*ASSIGNED TASK*: Needed from the data below: all lines that contain the word "February".

Dataset entries:
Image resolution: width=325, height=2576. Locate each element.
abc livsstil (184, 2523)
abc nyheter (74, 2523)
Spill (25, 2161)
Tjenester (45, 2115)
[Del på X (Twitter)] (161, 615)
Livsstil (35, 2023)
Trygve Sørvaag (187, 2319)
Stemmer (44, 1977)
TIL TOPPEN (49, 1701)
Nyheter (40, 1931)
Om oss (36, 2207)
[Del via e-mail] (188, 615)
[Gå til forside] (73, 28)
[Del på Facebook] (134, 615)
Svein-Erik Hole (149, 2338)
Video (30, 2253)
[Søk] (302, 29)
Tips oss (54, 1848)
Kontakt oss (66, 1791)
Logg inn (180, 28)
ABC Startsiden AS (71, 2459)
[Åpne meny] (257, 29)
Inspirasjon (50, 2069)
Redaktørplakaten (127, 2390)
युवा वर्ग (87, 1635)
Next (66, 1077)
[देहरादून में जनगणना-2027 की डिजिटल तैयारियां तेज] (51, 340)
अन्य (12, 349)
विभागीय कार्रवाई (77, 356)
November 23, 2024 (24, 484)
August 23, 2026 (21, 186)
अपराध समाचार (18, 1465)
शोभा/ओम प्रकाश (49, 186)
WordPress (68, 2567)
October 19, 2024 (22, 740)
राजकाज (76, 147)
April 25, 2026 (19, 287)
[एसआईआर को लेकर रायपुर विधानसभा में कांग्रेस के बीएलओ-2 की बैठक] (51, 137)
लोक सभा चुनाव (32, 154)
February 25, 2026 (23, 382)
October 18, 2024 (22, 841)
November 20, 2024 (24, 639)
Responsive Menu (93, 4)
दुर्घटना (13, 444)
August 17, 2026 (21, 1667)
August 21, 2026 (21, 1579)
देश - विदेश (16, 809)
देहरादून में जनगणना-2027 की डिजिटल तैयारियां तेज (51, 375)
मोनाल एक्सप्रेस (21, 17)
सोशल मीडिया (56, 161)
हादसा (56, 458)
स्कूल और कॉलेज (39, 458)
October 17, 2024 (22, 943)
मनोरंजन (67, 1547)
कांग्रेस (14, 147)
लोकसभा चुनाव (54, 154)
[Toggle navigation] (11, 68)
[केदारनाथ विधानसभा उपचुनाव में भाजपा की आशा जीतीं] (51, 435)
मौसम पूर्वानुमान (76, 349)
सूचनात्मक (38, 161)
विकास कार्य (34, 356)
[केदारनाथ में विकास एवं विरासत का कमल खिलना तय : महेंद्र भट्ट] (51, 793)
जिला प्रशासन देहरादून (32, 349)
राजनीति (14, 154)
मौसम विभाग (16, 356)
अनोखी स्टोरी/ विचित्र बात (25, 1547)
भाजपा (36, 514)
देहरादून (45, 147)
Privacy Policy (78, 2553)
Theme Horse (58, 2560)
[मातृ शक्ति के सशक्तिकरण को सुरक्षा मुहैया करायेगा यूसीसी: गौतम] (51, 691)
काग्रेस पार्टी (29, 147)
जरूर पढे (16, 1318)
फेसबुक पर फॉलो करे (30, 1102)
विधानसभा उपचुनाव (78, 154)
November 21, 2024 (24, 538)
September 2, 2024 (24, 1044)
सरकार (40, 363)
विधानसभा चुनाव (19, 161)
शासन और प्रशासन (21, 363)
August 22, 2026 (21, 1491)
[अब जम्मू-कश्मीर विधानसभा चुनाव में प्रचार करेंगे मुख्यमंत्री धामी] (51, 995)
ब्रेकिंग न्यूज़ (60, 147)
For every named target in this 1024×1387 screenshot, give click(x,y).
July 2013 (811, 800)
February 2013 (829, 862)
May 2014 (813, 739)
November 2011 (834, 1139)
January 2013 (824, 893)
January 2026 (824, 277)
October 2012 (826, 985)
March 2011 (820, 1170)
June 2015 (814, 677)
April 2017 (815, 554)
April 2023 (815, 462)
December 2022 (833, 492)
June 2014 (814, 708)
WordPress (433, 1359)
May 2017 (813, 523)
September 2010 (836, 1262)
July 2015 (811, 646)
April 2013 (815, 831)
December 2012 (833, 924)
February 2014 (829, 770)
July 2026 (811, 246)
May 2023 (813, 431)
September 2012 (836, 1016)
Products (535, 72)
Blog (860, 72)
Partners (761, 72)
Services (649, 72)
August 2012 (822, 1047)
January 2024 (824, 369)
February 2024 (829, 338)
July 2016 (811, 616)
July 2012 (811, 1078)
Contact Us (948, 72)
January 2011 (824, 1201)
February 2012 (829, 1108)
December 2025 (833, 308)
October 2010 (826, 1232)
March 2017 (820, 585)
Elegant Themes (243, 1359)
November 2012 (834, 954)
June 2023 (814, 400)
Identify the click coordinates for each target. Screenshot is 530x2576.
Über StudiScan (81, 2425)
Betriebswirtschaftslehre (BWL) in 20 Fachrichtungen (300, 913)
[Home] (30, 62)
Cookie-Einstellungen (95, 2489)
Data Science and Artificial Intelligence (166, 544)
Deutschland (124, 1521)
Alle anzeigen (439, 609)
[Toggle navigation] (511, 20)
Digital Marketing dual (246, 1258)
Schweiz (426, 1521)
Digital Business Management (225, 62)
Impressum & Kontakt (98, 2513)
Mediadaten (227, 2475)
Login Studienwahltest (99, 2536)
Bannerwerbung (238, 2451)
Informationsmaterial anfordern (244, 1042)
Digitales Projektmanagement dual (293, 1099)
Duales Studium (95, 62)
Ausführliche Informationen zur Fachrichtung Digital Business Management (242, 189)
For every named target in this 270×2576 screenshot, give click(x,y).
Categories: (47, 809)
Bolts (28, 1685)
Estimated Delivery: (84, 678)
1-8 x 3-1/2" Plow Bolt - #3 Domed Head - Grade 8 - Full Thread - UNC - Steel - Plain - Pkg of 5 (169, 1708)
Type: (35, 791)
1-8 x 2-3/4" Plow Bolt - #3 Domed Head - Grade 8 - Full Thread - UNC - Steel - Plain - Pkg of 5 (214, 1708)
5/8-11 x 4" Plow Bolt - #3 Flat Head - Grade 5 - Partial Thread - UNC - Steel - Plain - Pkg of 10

*EXERCISE OUTPUT*:
February 25, 2026 (23, 382)
February 2013 (829, 862)
February 2014 (829, 770)
February 2024 (829, 338)
February 2012 (829, 1108)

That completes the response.